### KUTIPAN TEKS ###

Jakarta, CNN Indonesia --
Badan Pengelola Dana Perkebunan (BPDP) Sawit tak akan mengubah target total pungutan dana tahun ini sebesar Rp 9,5 triliun, meski saat ini BPDP telah menurunkan pungutan untuk cangkang kelapa sawit berjenis kernel serpih dari US$10 per ton menjadi US$3 per ton yang dimulai sejak 1 Maret 2016 yang lalu.
Direktur Penyaluran BPDP Sawit, Dadan Kusdiana beralasan ketetapan diambil menyusul tren penaikan harga jual minyak mentah atau Crude Palm Oil (CPO) yang mulai terlihat sejak beberapa waktu terakhir.
Dadan mengatakan, saat ini harga CPO dibanderol US$650 per metrik ton dari harga kisaran rata-rata US$535 hingga US$575 per metrik ton pada bulan Januari lalu sehingga ada harapan ekspor akan naik kembali.
"Kami masih masukkan cangkang sawit itu ke dalam target pungutan kami tahun ini sebesar US$9,5 triliun mesk ipun memang penerimaannya tidak seberapa karena tarif pungutan bagi cangkang ikut berkurang," kata Dadan di sela-sela International Conference on Palm Oil and Environment (ICOPE) di Nusa Dua, Kamis (17/3).
Dadan mengungkapkan, ketetapan pengurangan tarif pungutan cangkang sawit sendiri diputuskan tak lepas dari adanya protes para produsen menyusul penetapan tarif pungutan yang dinilai terlalu mahal.
ADVERTISEMENT
SCROLL TO CONTINUE WITH CONTENT
Sebab, produsen berpandangan pasar utama cangkang sawit dalam negeri adalah pasar ekspor dan belum dimanfaatkan dengan baik di domestik.
Ia mengatakan, cangkang sawit merupakan komoditas berharga karena bisa menjadi bahan bakar pembangkit listrik.
Oleh karenanya pengenaan tarif pungutan cangkang sawit yang tinggi pada awalnya merupakan ide yang ideal.

### DATA TERSEDIA ###

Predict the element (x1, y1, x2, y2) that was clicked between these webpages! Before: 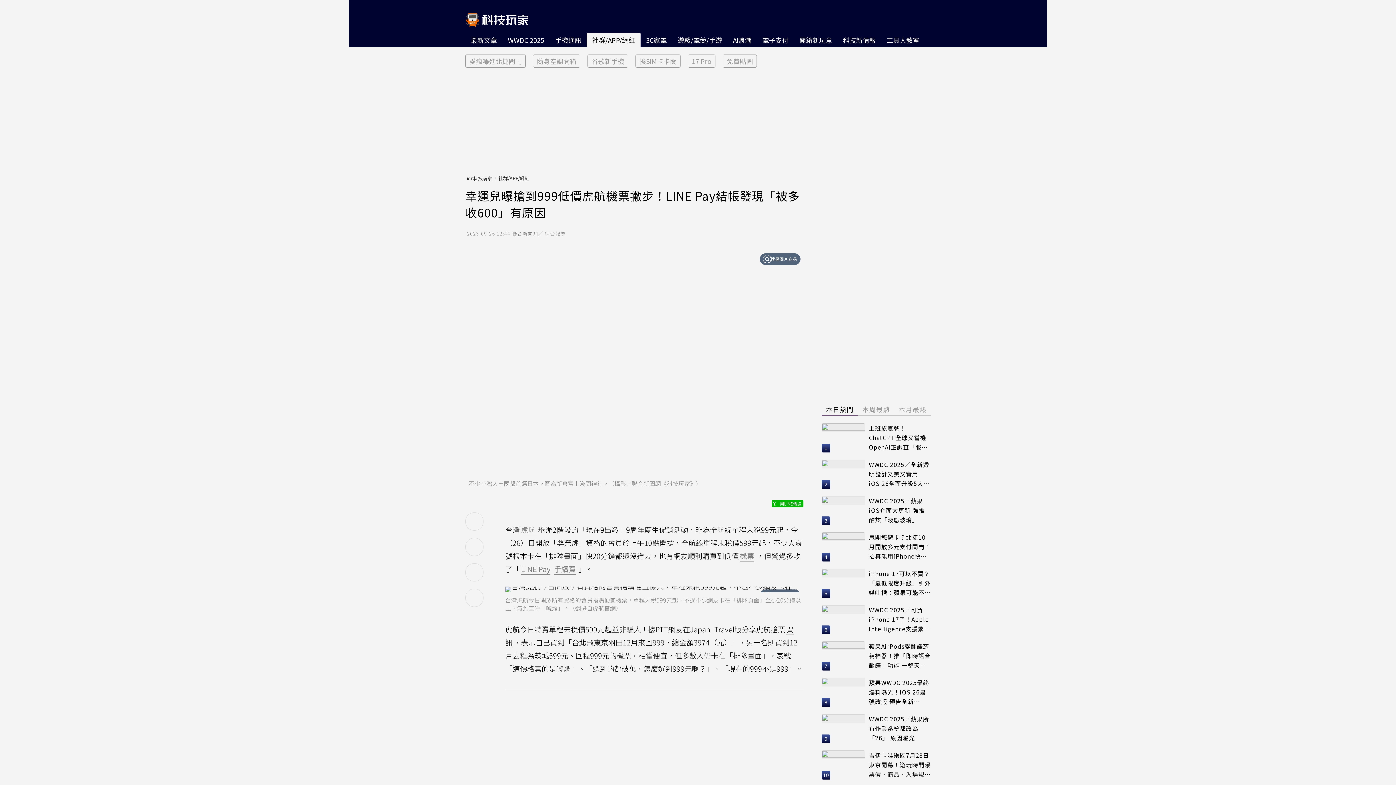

###

PETUNJUK TUGAS: Tuliskan kembali tanpa perubahan bagian artikel tentang pungutan dana sawit dari "Dadan mengungkapkan, ketetapan" hingga "ide yang ideal.".

JAWABAN TUGAS:
Dadan mengungkapkan, ketetapan pengurangan tarif pungutan cangkang sawit sendiri diputuskan tak lepas dari adanya protes para produsen menyusul penetapan tarif pungutan yang dinilai terlalu mahal.
ADVERTISEMENT
SCROLL TO CONTINUE WITH CONTENT
Sebab, produsen berpandangan pasar utama cangkang sawit dalam negeri adalah pasar ekspor dan belum dimanfaatkan dengan baik di domestik.
Ia mengatakan, cangkang sawit merupakan komoditas berharga karena bisa menjadi bahan bakar pembangkit listrik.
Oleh karenanya pengenaan tarif pungutan cangkang sawit yang tinggi pada awalnya merupakan ide yang ideal.